• [EXERCISE DESCRIPTION]:
Exactly the lines from the top of the records below through the one containing "Task: Click the 771.3 y-axis label" must be set down, with no line added or dropped.

..............................

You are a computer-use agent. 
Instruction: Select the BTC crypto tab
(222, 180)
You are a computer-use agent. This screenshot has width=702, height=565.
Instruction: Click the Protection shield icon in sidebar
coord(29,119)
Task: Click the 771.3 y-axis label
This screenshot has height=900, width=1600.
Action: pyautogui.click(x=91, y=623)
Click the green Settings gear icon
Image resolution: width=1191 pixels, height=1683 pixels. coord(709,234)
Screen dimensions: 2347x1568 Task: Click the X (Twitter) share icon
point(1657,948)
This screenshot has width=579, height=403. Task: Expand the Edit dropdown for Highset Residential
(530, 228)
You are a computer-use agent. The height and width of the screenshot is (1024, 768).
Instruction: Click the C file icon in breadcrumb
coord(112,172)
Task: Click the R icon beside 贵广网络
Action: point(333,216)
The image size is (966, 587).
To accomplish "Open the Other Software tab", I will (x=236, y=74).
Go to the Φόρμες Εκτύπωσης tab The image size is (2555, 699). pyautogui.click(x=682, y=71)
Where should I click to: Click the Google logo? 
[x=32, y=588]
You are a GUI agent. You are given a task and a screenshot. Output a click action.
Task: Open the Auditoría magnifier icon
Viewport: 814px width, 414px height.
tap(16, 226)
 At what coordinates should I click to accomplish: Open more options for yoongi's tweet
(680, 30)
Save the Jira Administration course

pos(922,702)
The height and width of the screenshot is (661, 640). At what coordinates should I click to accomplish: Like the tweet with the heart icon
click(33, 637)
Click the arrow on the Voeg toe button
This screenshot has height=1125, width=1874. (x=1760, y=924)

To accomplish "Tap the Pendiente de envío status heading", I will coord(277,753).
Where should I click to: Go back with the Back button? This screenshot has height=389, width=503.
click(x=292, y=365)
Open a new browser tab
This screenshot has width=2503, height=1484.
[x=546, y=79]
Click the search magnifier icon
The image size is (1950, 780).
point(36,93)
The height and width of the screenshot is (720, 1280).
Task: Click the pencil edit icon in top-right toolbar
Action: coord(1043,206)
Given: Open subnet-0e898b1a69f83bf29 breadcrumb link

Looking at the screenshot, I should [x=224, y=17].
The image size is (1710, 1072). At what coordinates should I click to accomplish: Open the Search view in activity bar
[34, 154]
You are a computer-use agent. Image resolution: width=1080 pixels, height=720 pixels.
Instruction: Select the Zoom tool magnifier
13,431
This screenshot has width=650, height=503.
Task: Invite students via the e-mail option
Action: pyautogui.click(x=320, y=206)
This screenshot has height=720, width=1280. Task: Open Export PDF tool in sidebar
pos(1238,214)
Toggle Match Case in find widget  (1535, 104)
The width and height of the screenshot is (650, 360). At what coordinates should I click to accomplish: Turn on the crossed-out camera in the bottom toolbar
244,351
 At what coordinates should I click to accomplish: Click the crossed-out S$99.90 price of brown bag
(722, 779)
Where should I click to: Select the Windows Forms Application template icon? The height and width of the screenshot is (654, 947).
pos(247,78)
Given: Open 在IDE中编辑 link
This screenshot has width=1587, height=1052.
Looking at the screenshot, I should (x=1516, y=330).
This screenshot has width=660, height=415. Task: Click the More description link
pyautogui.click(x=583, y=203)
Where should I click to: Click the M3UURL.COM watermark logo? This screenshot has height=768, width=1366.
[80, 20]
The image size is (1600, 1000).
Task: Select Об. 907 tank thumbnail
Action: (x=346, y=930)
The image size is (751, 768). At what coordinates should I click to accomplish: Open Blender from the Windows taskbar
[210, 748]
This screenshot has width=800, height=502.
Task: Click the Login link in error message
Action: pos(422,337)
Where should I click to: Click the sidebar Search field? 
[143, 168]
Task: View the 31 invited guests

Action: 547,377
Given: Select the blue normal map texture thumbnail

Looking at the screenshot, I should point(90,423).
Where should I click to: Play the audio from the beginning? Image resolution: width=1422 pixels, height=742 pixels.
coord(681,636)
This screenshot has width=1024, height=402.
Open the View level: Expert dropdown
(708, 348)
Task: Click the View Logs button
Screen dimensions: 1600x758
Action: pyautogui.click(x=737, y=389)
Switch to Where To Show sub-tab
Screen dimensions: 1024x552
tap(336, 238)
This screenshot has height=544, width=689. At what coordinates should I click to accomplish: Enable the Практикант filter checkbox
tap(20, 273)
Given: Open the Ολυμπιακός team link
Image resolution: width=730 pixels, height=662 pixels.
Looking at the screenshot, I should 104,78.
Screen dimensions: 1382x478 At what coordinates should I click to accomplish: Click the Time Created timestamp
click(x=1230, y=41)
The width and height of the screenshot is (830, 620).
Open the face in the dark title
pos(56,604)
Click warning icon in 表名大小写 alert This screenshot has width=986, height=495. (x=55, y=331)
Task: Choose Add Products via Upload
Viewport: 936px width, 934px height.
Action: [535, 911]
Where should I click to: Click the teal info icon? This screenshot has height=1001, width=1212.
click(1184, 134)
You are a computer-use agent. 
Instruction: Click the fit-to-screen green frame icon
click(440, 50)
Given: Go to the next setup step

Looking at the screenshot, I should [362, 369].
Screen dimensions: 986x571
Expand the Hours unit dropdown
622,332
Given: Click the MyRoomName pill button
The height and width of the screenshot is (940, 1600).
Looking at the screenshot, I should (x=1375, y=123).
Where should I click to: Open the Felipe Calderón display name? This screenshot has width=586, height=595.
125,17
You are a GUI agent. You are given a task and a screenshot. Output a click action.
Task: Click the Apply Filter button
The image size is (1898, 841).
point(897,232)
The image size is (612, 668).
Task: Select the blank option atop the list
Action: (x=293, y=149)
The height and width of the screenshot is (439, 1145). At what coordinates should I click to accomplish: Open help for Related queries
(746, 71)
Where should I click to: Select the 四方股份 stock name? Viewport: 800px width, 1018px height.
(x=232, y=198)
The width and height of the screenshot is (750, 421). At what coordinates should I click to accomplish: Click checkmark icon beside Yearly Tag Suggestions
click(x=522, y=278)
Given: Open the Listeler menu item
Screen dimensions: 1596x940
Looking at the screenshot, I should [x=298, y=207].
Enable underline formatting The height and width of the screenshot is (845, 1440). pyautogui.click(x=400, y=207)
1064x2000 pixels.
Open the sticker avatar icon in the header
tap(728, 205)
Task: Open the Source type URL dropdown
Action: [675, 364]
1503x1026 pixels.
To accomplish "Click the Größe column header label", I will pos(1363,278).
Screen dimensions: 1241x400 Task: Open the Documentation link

..............................

• [TASK ANSWER]:
You are a computer-use agent. 
Instruction: Select the BTC crypto tab
(222, 180)
You are a computer-use agent. This screenshot has width=702, height=565.
Instruction: Click the Protection shield icon in sidebar
coord(29,119)
Task: Click the 771.3 y-axis label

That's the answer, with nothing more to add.